# Given request
Count the lines in the material below that contain the string "wall", treating uppercase and lowercase as different, and reply with the number alone.

▬▬▬▬▬▬

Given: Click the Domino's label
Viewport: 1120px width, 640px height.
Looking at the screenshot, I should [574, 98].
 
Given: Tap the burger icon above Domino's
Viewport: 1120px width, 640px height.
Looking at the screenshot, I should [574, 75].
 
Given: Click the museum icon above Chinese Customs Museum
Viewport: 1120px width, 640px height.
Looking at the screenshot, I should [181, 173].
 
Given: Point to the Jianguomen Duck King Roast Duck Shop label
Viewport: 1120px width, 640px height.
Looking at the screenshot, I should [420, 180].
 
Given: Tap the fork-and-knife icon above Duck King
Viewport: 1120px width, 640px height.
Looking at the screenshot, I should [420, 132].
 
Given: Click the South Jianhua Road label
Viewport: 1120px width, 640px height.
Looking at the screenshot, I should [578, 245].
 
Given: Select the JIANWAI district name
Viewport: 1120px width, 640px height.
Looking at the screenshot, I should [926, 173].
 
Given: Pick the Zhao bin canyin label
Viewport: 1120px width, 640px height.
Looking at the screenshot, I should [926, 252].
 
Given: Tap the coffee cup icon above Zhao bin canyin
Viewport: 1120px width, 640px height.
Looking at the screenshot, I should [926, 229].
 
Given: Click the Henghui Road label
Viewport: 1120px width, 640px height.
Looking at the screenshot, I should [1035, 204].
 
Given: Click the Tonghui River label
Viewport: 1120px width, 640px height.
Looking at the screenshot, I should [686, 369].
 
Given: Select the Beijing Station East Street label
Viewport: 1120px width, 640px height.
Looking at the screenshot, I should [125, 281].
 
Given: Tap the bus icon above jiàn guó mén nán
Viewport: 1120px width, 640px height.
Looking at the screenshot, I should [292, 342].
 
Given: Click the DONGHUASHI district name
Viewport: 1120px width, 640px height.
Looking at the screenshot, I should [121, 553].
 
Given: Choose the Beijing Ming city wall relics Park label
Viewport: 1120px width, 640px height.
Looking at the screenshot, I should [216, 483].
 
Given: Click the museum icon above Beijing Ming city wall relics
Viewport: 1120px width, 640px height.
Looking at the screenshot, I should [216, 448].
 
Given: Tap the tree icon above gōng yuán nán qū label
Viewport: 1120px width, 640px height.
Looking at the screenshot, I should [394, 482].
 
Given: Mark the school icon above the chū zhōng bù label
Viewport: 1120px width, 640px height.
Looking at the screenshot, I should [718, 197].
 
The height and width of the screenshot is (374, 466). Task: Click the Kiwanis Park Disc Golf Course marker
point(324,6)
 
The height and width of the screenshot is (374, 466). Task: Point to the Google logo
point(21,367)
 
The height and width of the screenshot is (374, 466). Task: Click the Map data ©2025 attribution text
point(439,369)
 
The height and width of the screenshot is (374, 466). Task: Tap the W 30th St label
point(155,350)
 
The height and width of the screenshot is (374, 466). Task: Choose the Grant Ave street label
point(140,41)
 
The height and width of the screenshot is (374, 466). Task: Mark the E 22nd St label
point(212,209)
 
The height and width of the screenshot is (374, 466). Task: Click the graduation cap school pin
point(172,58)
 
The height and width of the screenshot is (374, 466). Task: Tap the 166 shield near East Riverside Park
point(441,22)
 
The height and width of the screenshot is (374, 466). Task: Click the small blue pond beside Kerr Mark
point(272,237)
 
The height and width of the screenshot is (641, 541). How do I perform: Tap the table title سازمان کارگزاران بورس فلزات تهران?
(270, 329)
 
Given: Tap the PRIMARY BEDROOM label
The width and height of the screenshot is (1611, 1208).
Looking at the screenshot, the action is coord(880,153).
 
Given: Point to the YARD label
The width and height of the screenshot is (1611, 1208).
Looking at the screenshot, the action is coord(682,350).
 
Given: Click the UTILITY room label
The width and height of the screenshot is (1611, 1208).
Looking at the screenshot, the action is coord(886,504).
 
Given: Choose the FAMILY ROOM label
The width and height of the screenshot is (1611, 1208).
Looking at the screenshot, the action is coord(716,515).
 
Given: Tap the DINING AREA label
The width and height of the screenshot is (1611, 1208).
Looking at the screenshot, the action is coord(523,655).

▬▬▬▬▬▬

# Exercise solution
2